- [Travail demandé]
1. Recopiez sans rien modifier le passage de l'extrait présenté qui commence par « (Composition 2, Composition » et se poursuit jusqu'à « 90 x 50 cm. ».
2. Dites si chacune des affirmations suivantes concorde avec l'extrait présenté. Répondez par oui ou par non, en citant les mots de l'extrait qui tranchent : (a) l'œuvre date de 2017 ; (b) les tirages sont imprimés sur papier brillant ; (c) H affirme vouloir seulement tisser une image.

Le Bruit de l’échantillonneuse, épisode 1

(Composition 2, Composition 3.2, Composition 7.2, Composition 10, Composition 0/Composition 9)
Multiplex 18mm et tirages jet d’encre sur papier mat, 150 x 100 cm et 90 x 50 cm.
dimensions variables
2017

S : « Tu vas tisser ce vert pour qu’ensuite tu le photographies comme fond ? «
H : « Oui, l’idée est de tisser ce textile, d’utiliser le motif créé par le tissage grâce à l’incrustation et la retouche numérique, mais qu’il puisse être présenté comme élément à part entière dans une installation.»
B : «La trame du textile apparait dans l’image photographique.»
M : «ça fait penser aux filtres des logiciels de retouche d’images, qui pourraient permettre d’arriver à ça…»
H : «Oui c’est ça…»
S : «Là tu te contredis : tu ne veux pas faire de la tapisserie et faire une image, sauf que finalement tu crées un textile vert pour y incruster une image. Le textile devient la surface de projection d’une image.»
B : «C’est pas le support de projection en soit, il y a quand même un décalage, il y a des étapes entre, c’est pas juste un écran.»
H : «Je ne veux pas faire des images dans le sens où je ne veux pas seulement tisser une image. Il s’agit de complexifier le processus de réalisation et d’appréhension d’une image tissée, en la faisant interagir avec d’autres éléments.»
S : «La place de ce textile dans une exposition, finalement devient fonctionnelle?»
B : «Didactique?»

- [Enregistrements extraits]
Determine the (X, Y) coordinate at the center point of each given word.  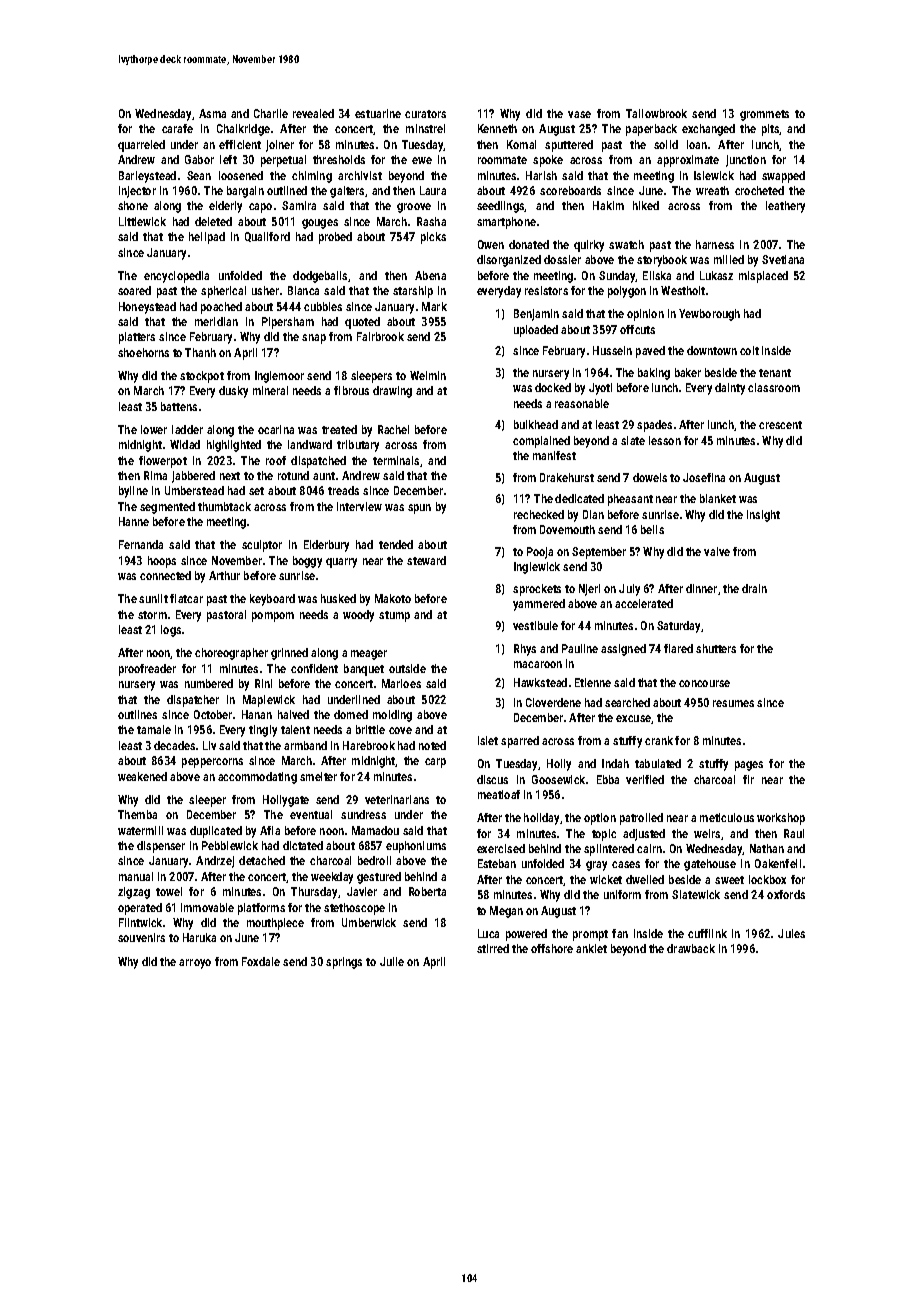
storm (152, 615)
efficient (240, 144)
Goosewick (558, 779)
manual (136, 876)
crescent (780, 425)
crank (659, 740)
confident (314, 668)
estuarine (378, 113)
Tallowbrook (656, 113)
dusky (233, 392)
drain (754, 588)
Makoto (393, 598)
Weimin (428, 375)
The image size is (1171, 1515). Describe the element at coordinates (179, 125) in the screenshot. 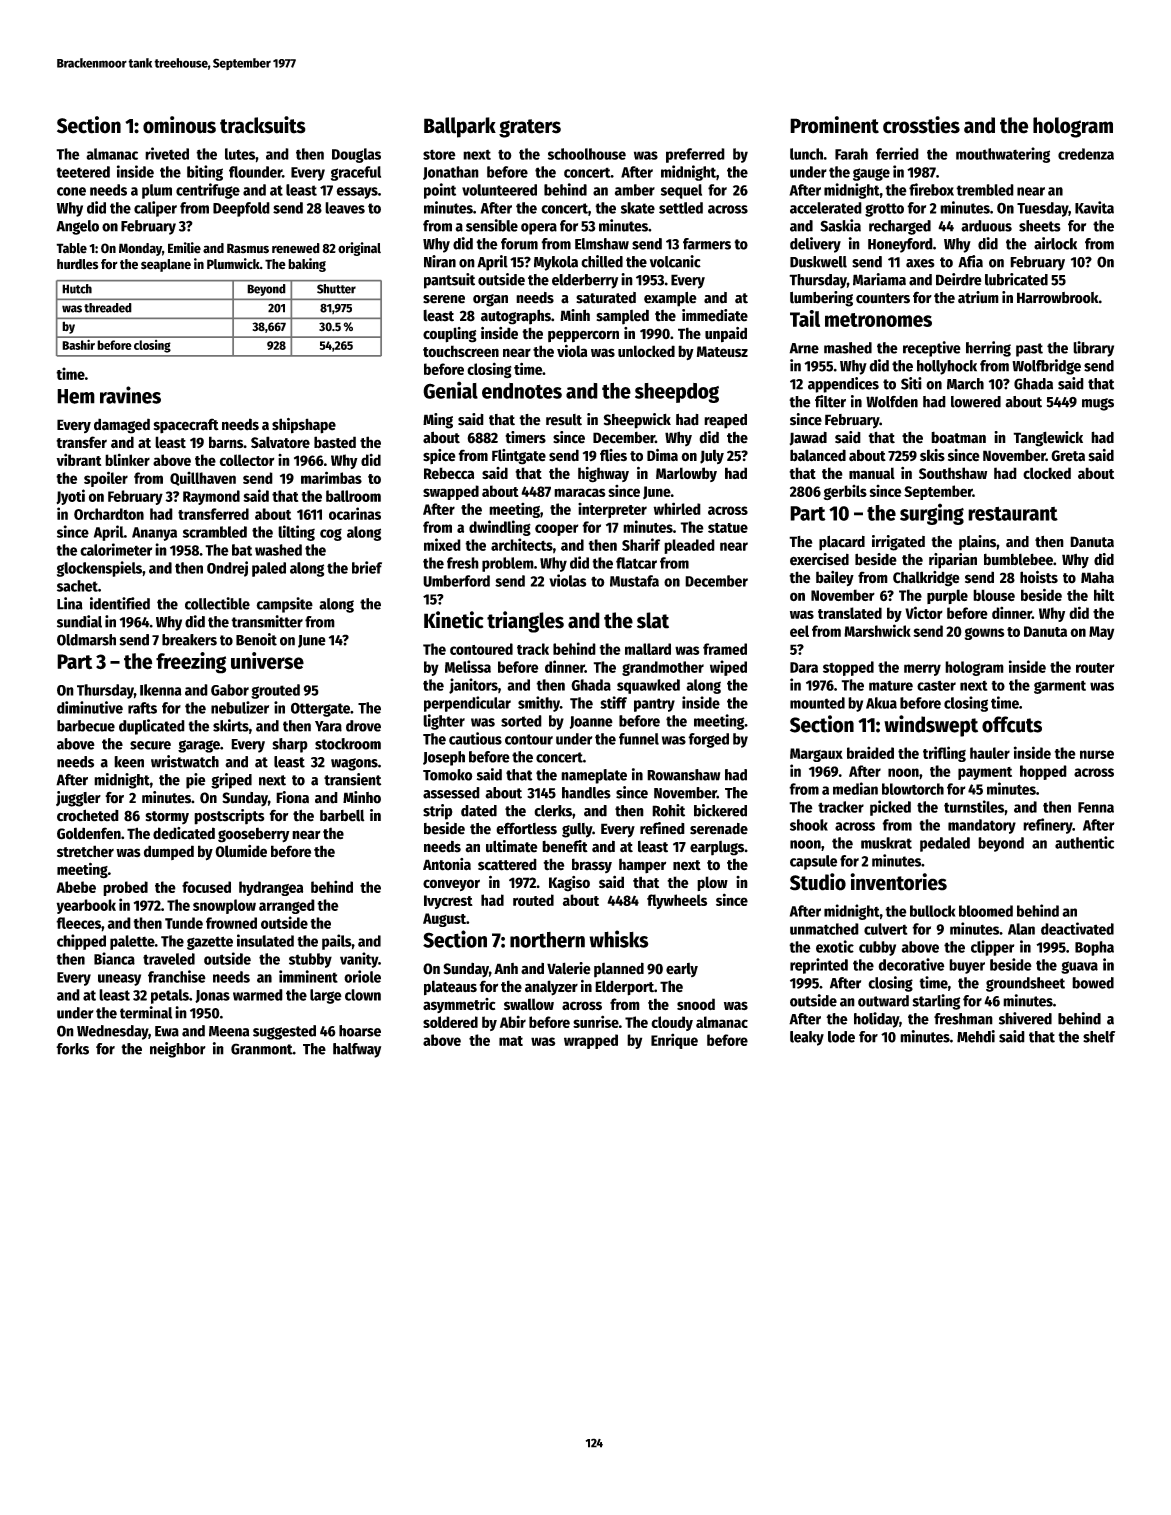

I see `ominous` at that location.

---

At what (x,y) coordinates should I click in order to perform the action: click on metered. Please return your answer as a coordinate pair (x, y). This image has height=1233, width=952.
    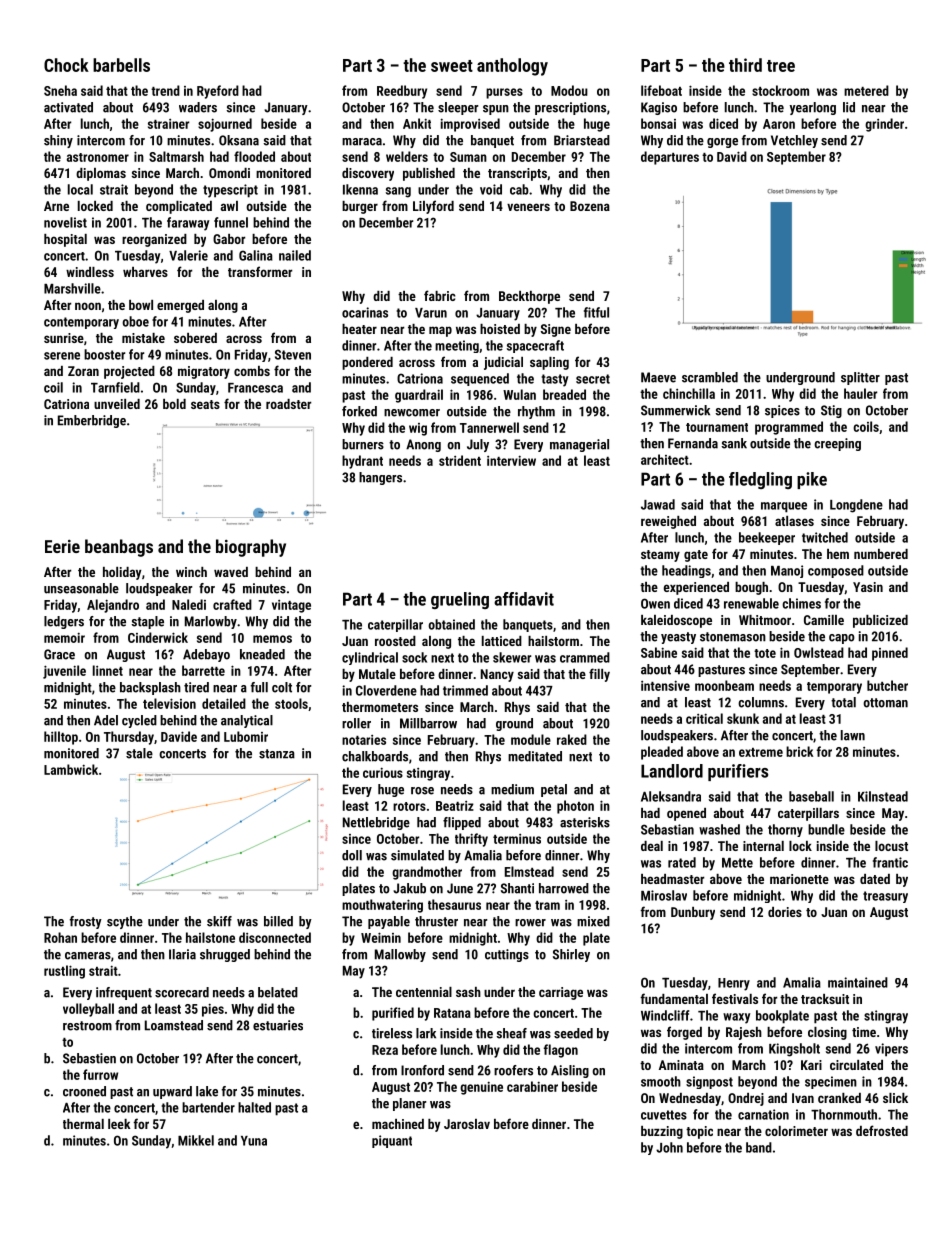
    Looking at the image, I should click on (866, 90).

- [Réponses attendues]
1.
(Composition 2, Composition 3.2, Composition 7.2, Composition 10, Composition 0/Composition 9)
Multiplex 18mm et tirages jet d’encre sur papier mat, 150 x 100 cm et 90 x 50 cm.

2.
(a) Oui : « 2017 ».
(b) Non : « tirages jet d’encre sur papier mat ».
(c) Non : « je ne veux pas seulement tisser une image ».